I cannot pass over the scandal that sees Scotland facing the highest grid charges anywhere in Europe. Our grid still works on outdated assumptions that prioritise the construction of plants near large population centres. In the green energy age, it is rural communities that will generate our power—from the coasts of Orkney to the hills of Galloway. It is time that we overturn the current model.

We then come to nuclear. Where do I start? Nuclear build costs have trebled over a decade, while solar and wind costs have more than halved. No wonder Hinkley Point C is now nearly 50% over budget and running five years late. If we are serious about the “security” in “energy security”, we cannot ignore the radioactive elephant in the room. Nuclear waste still needs to be buried for hundreds of years; there is literally no other working solution. It is time for the Government—and Labour—to drop their nuclear obsession and come into line with the Scottish Government, who recognise the contribution that nuclear has made in the past, but oppose new nuclear stations while the current technology renders them slow to build and environmentally unsustainable.

Of course, the strategy works within the parameters of the Government's contracts for difference.
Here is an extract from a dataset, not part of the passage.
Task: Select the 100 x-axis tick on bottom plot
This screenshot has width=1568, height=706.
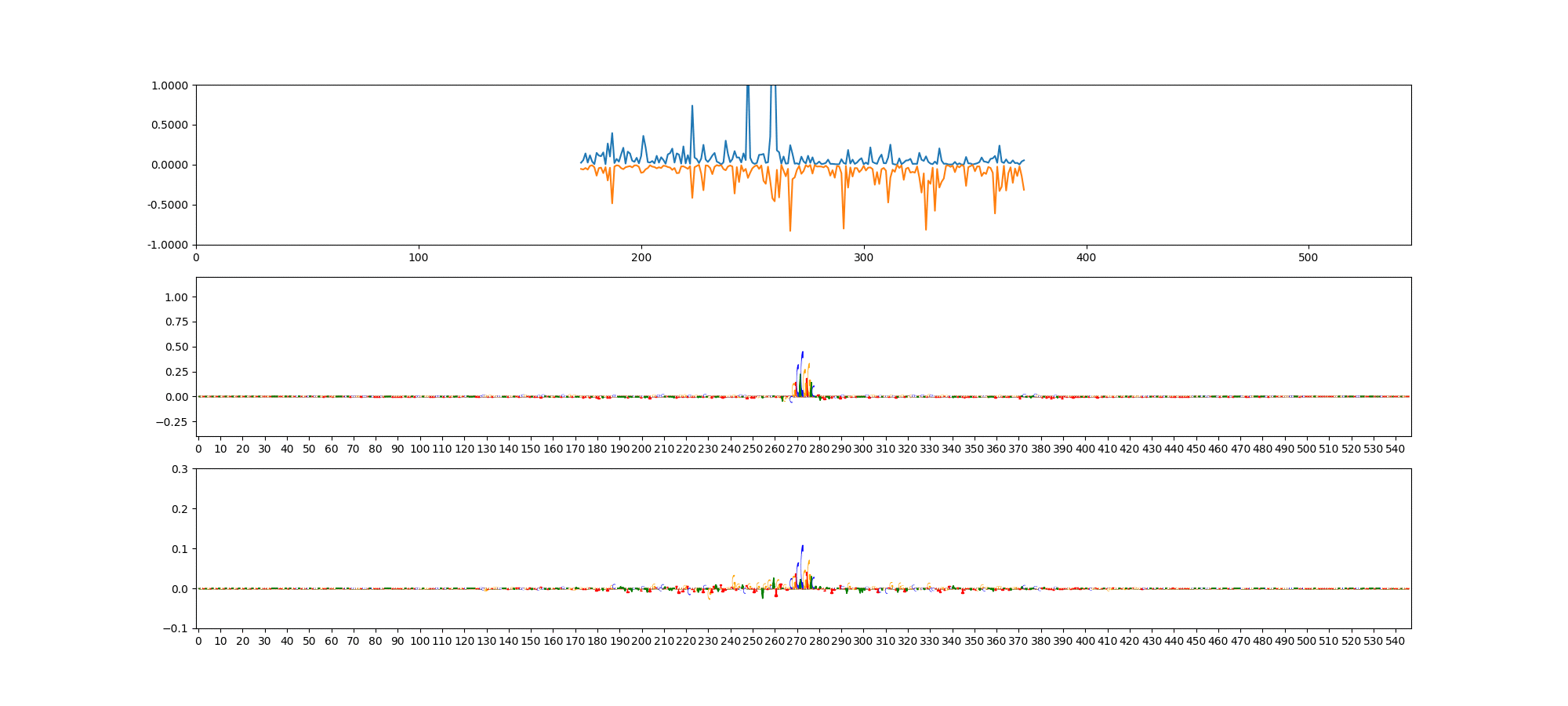Action: [x=420, y=641]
When contracts are awarded based on big wallets rather than national interest, it is unsurprising that so many of Scotland's turbine manufacturing yards are struggling to stay in business despite their huge potential.

Energy efficiency has been ignored once again. Technology and methods that increase the efficiency of our energy use will reduce energy demand, which gives us better security should crisis hit. British homes lose heat up to three times faster than European homes. From the sick man of Europe, we are becoming the cold man of Europe, but instead of pushing for new builds to be insulated and energy efficient, we are stuck with retrofitting. Yet again, the mindset is to tinker around the edges. The Scottish Government spend a whopping four times per capita more on energy efficiency measures than the UK Government. Will the Minister commit to following suit?

I do not know whether the Scottish Government’s opinions matter at times, though, given that they were not even consulted prior to the publication of the strategy—something they have been very critical of, given the major role that Scotland plays in meeting the UK’s energy needs. It is clear that Westminster just cannot bring itself to overhaul the outdated status quo, even when a crisis demands it. For as long as Scotland remains part of the UK, we will be held back by its antiquated and unco-ordinated private energy systems. Scotland cannot afford this broken system any longer, so I look forward to next year, when we can have our own say.